_About this task_
An exact reproduction of the data below is expected, free of images.

_Records for this exercise_
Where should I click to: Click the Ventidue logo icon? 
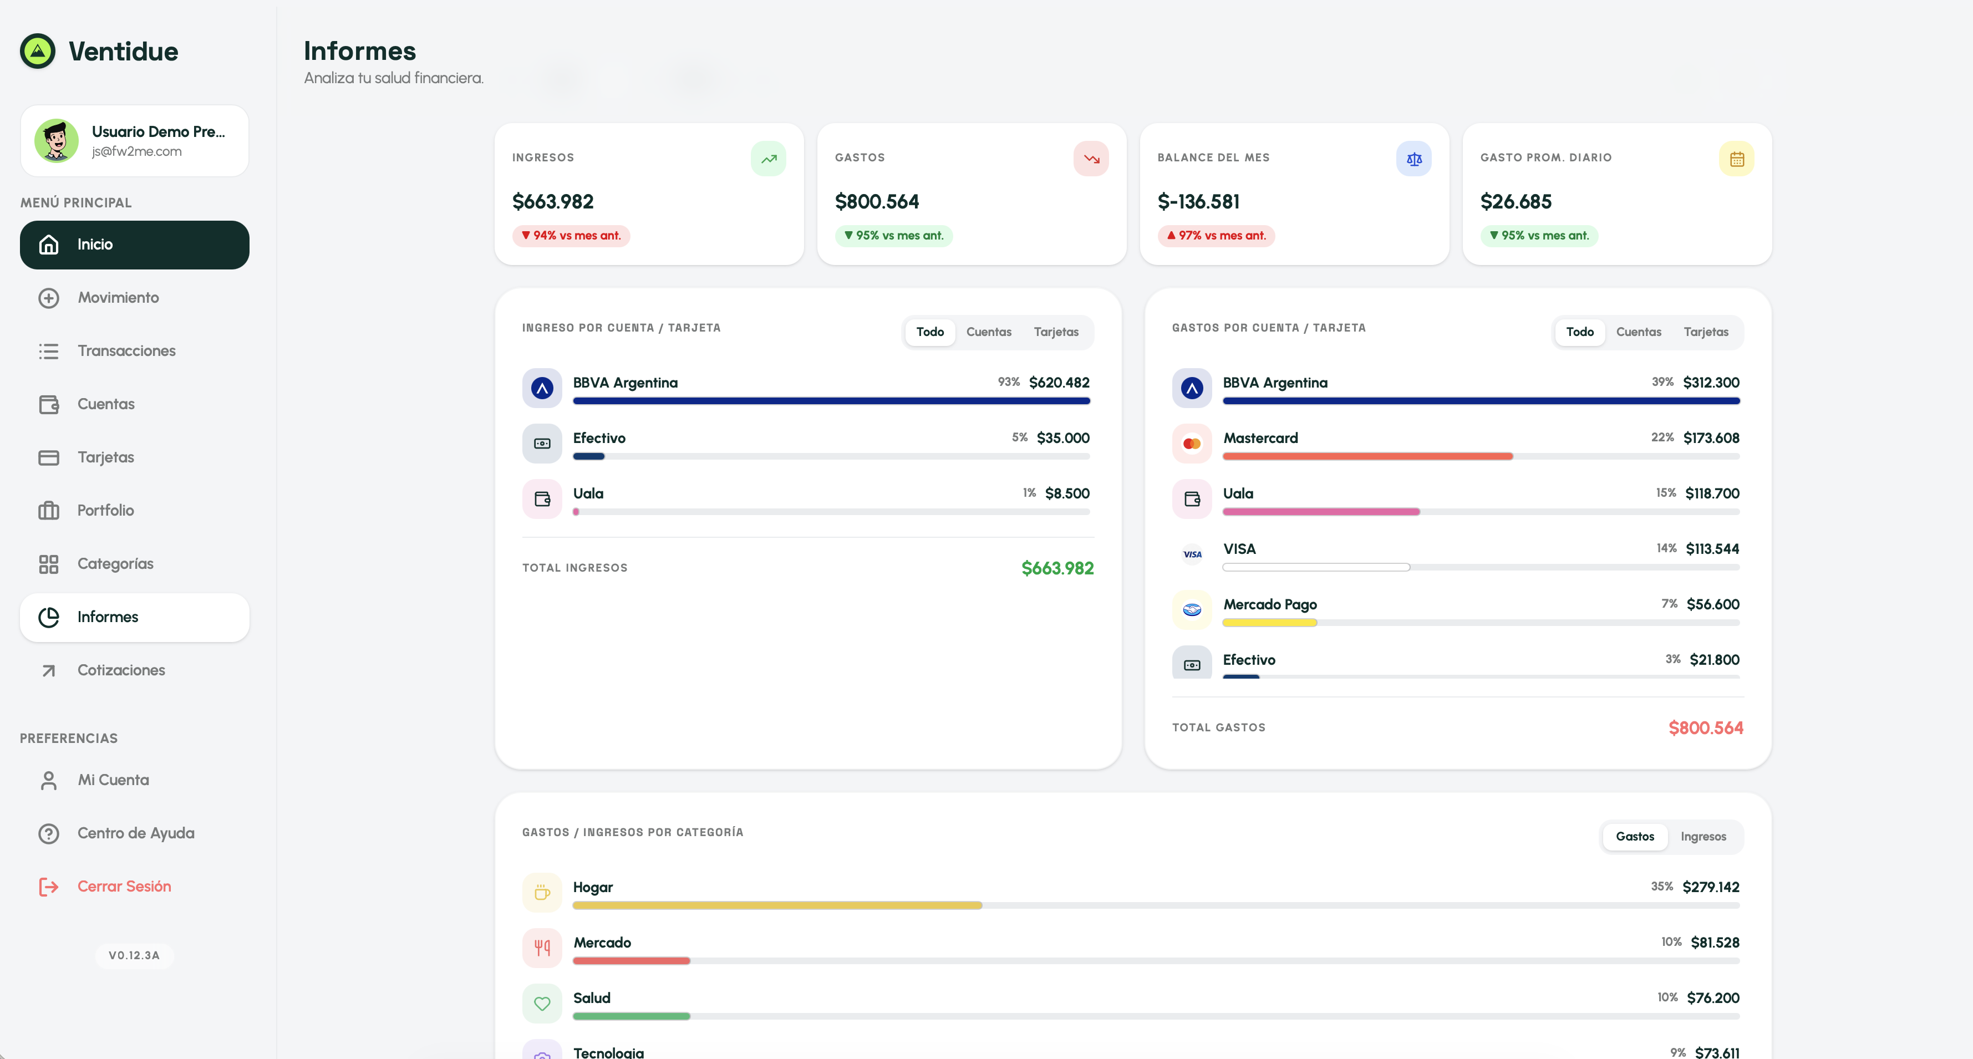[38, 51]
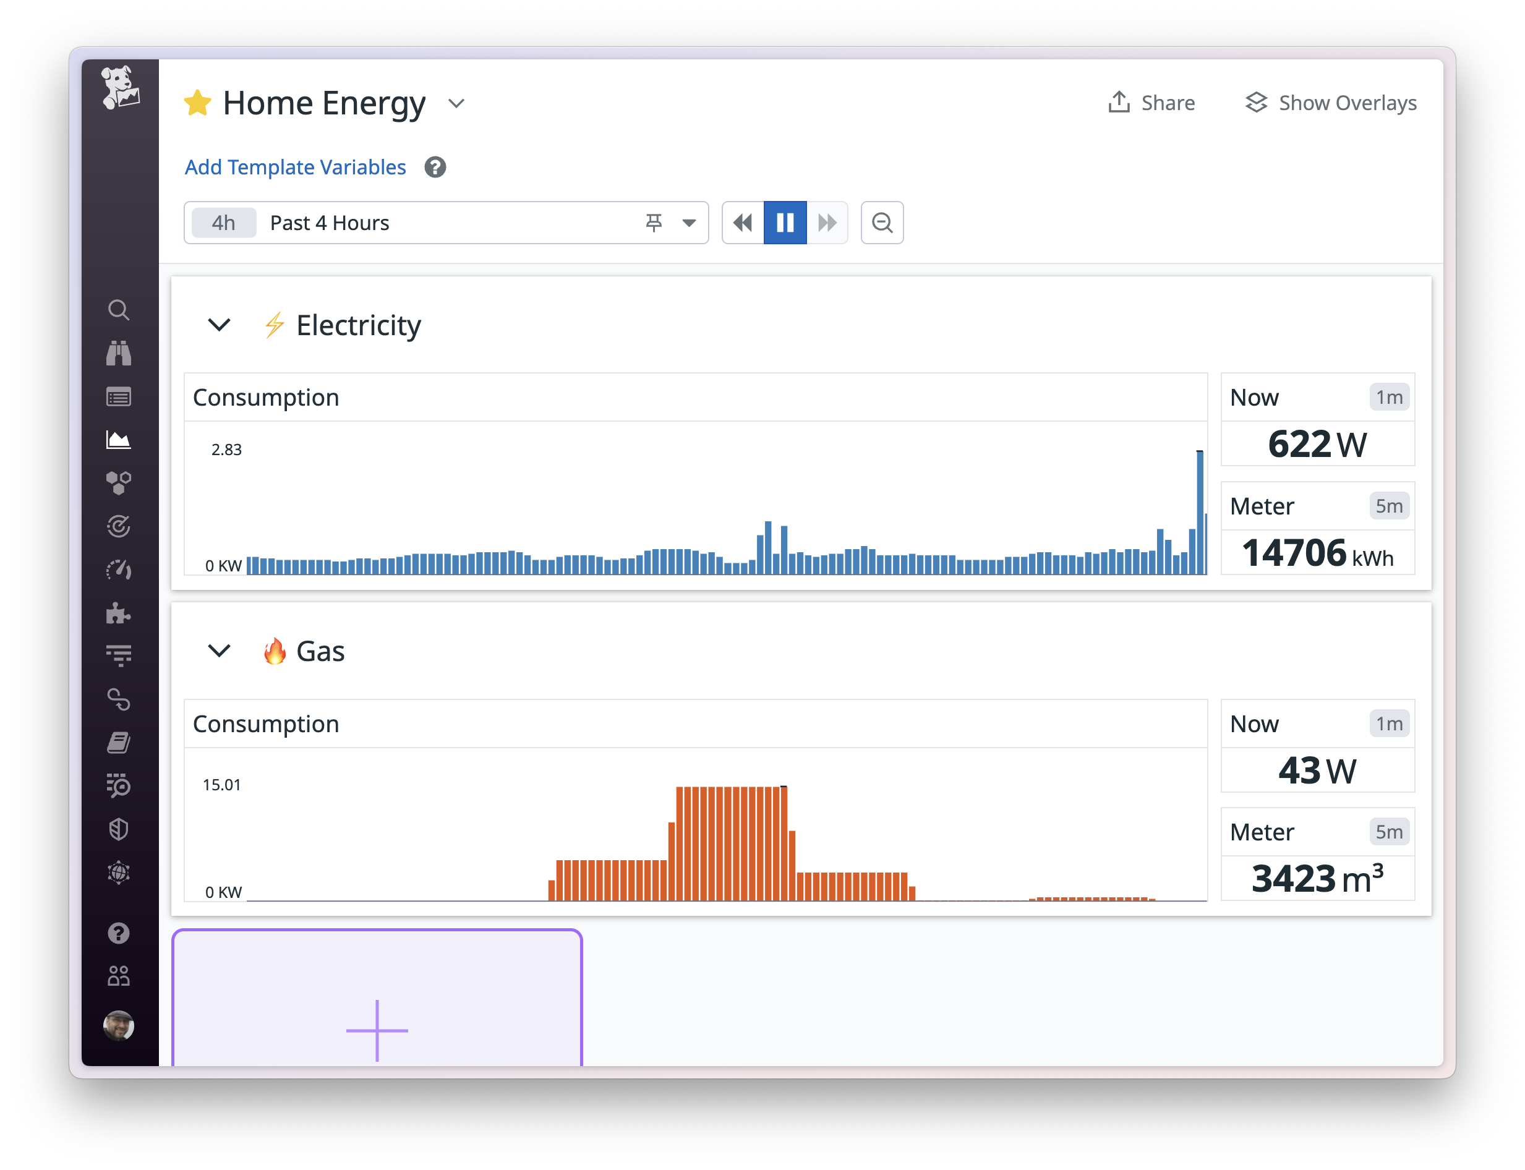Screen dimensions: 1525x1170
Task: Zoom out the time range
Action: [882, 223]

_Task result_
Where should I click to: Click the Ventidue logo icon? 
[38, 51]
Screen dimensions: 1525x1170
Task: Zoom out the time range
Action: [882, 223]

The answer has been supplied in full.